• [Listed records]:
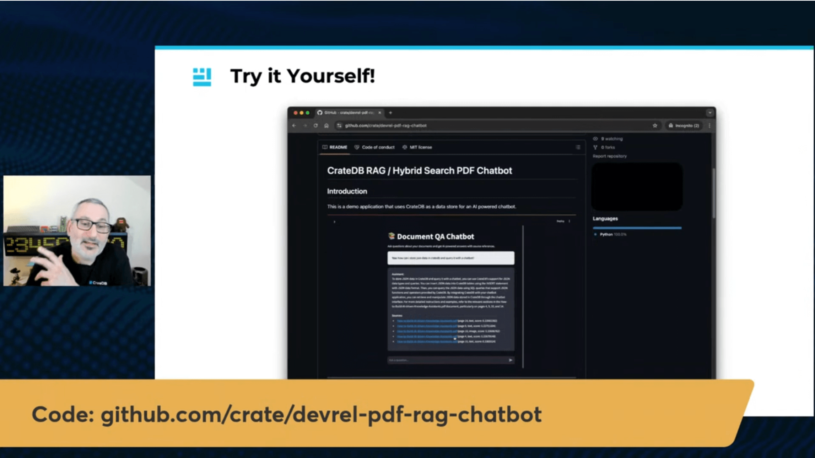The width and height of the screenshot is (815, 458).
Task: Click the README book icon
Action: tap(324, 147)
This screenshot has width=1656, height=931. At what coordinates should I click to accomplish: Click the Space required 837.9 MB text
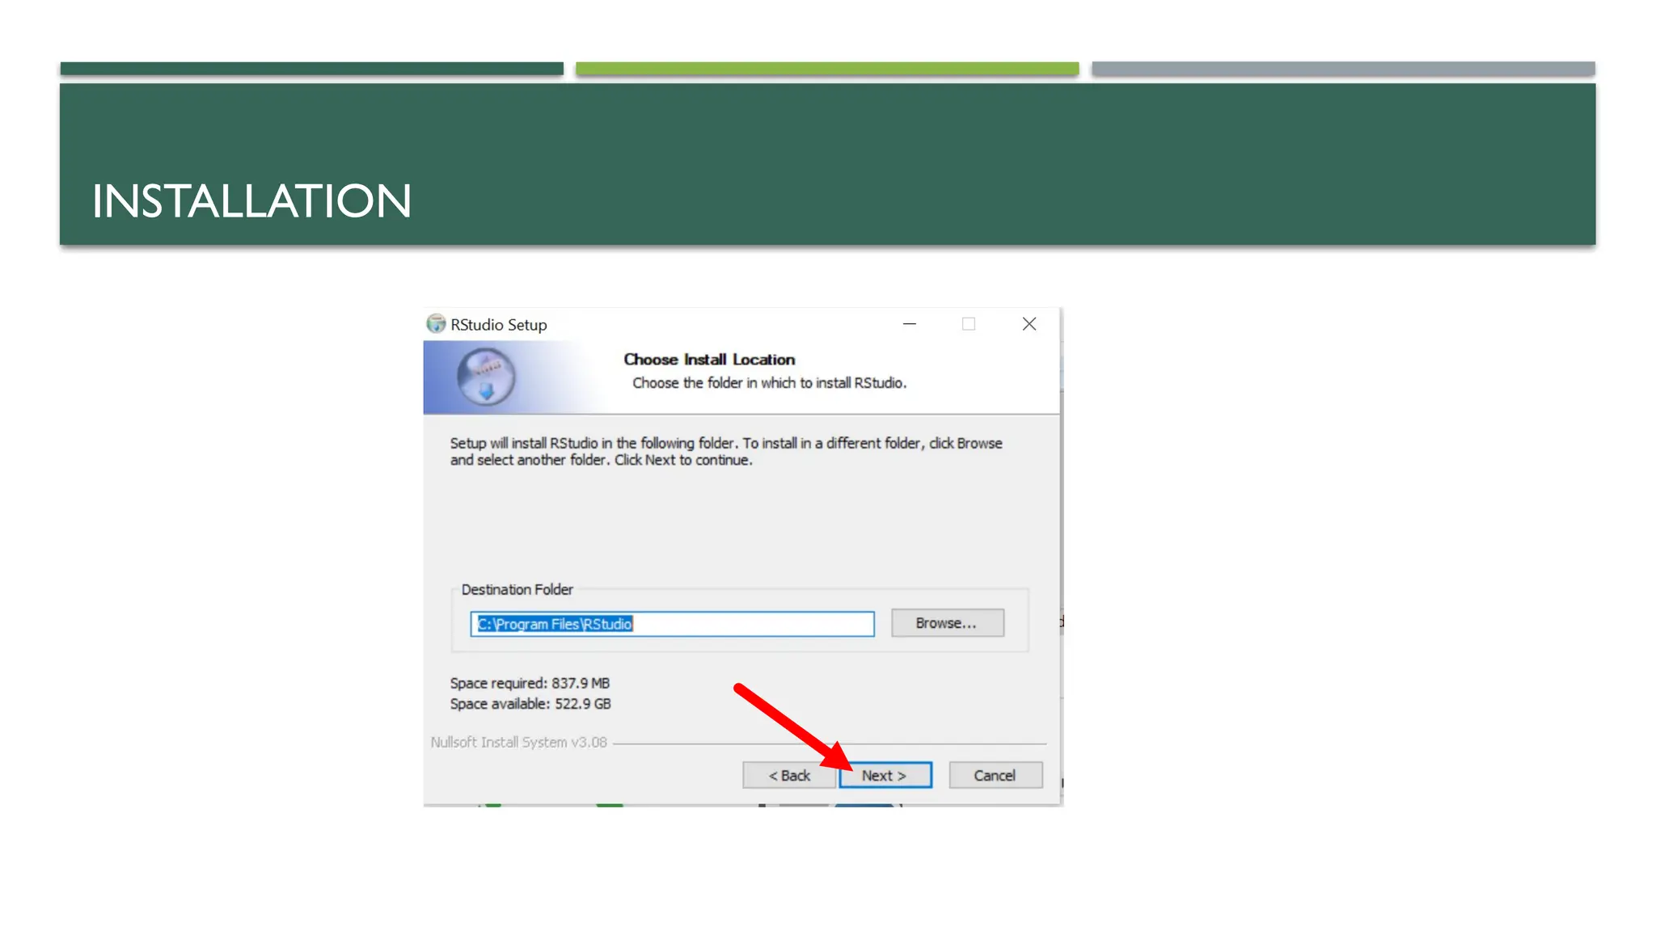tap(530, 683)
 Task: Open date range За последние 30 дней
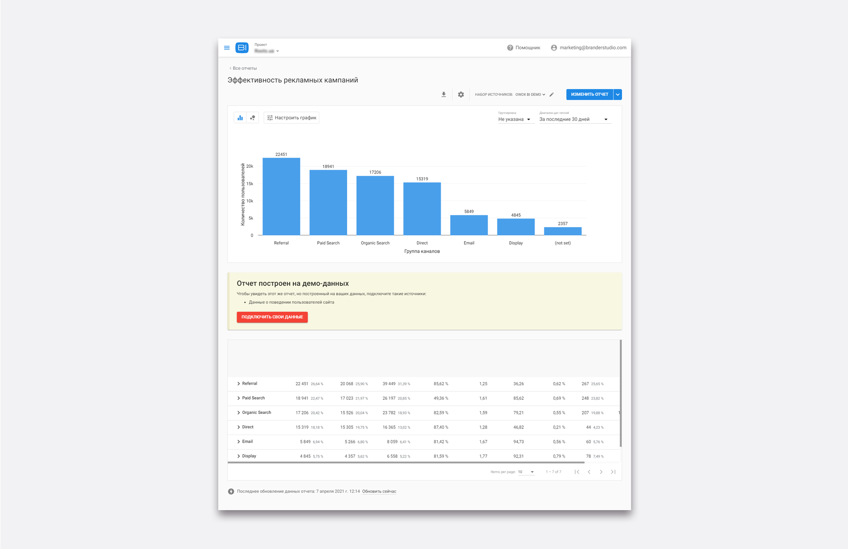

• [Goal of the exercise]: Please output an exact repetition of the lines from the line containing "This screenshot has" to the end of the records, both included, with no pictures and no additional text.

• [Answer to the exercise]:
This screenshot has width=1656, height=931. At what coordinates should I click to accomplish: Click the Space required 837.9 MB text
tap(530, 683)
 Task: Open date range За последние 30 дней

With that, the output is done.